DO YOU drag yourself to the twatting gym only to find it’s full of twats using all the twatting equipment? Use our comprehensive spotters’ guide to gym wankers:

The bodily fluid dispenser

Perspiration is to be expected when working out, but this freely sweating arsehole fountains sweat, spit and tears wherever they go. Really the cross-trainer should be burned after they’ve used it, but you’ve been queuing for 20 minutes.

The water fountain goblin

Or there’s their opposite, the obnoxious shithead who believes they’re the only person in the gym getting a bit dehydrated and puts their entire gob over the spigot. Then fills their bottle. Then drains their bottle and fills it again. And they’ll be back.

Grunty

The shit dance-pop soundtrack of the gym wouldn’t be complete without the anguished cries of some prick keen to emphasise just how hard he’s pushing himself.

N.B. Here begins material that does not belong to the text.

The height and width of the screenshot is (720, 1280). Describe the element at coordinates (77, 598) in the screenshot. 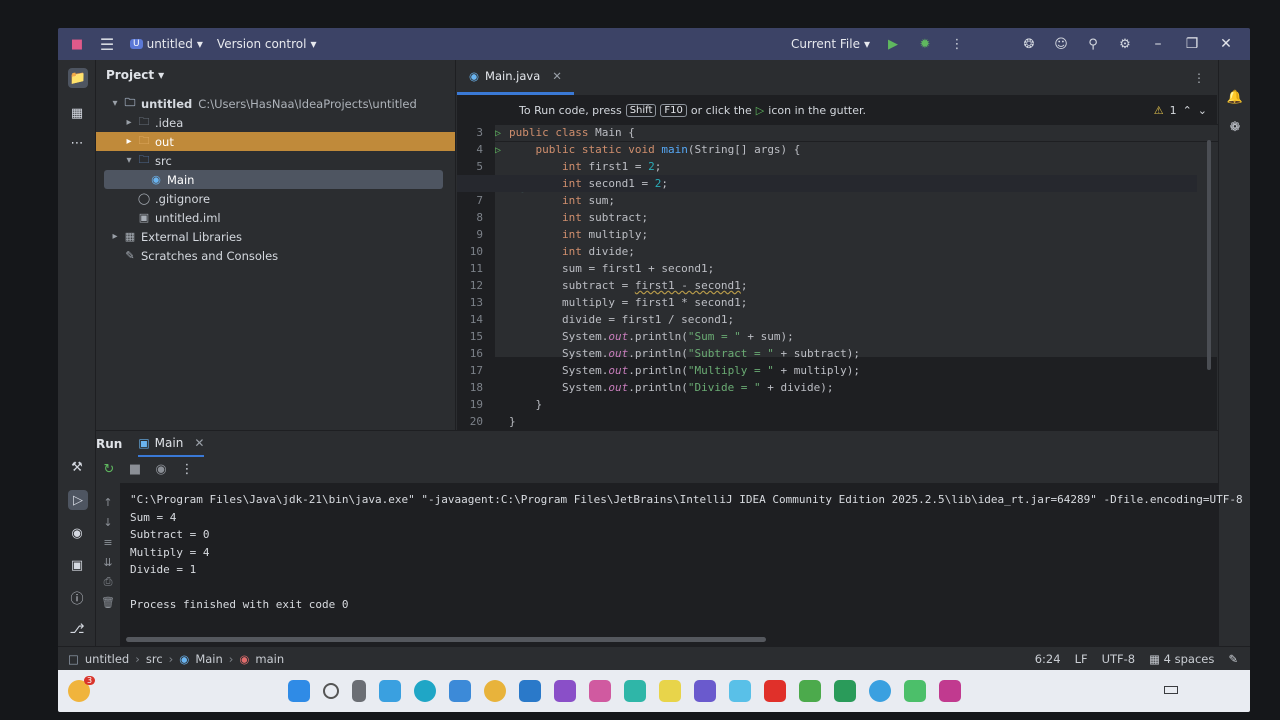

I see `problems-icon: ⓘ` at that location.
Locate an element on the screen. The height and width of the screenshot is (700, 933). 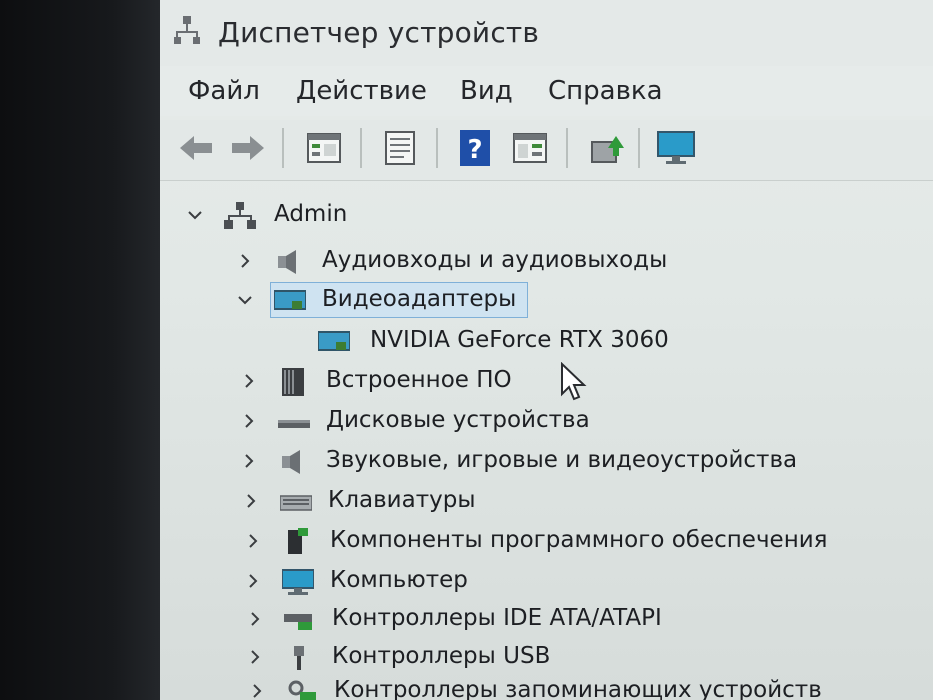
menu-bar: Файл Действие Вид Справка is located at coordinates (546, 91).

It’s a pisstake when it’s a pro tennis player, never mind a middle manager from Nantwich trying to beat his PB of nine push-ups in a row.

The phoner

There’s nothing like waiting for an elliptical being used by someone going about two rotations a minute while simultaneously chatting loudly on the phone to their shit-thick colleague and picking which gym selfie to upload to Insta next. Fitness goals, yeah?

The competitive companion

Scientists have yet to pinpoint the DNA sequence that causes a stranger to check how fast you’re going on the exercise bike and go twice as fast, but hopefully it will be cleansed from the gene pool via natural selection.

The free personal trainer

Did you know that every time a woman joins a gym, she’s randomly assigned a male stranger who will try to improve her form? Try and enjoy the treadmill with some six-foot hunk of meat breathing down your neck. You’d run better if you released some tension by stamping on his nuts.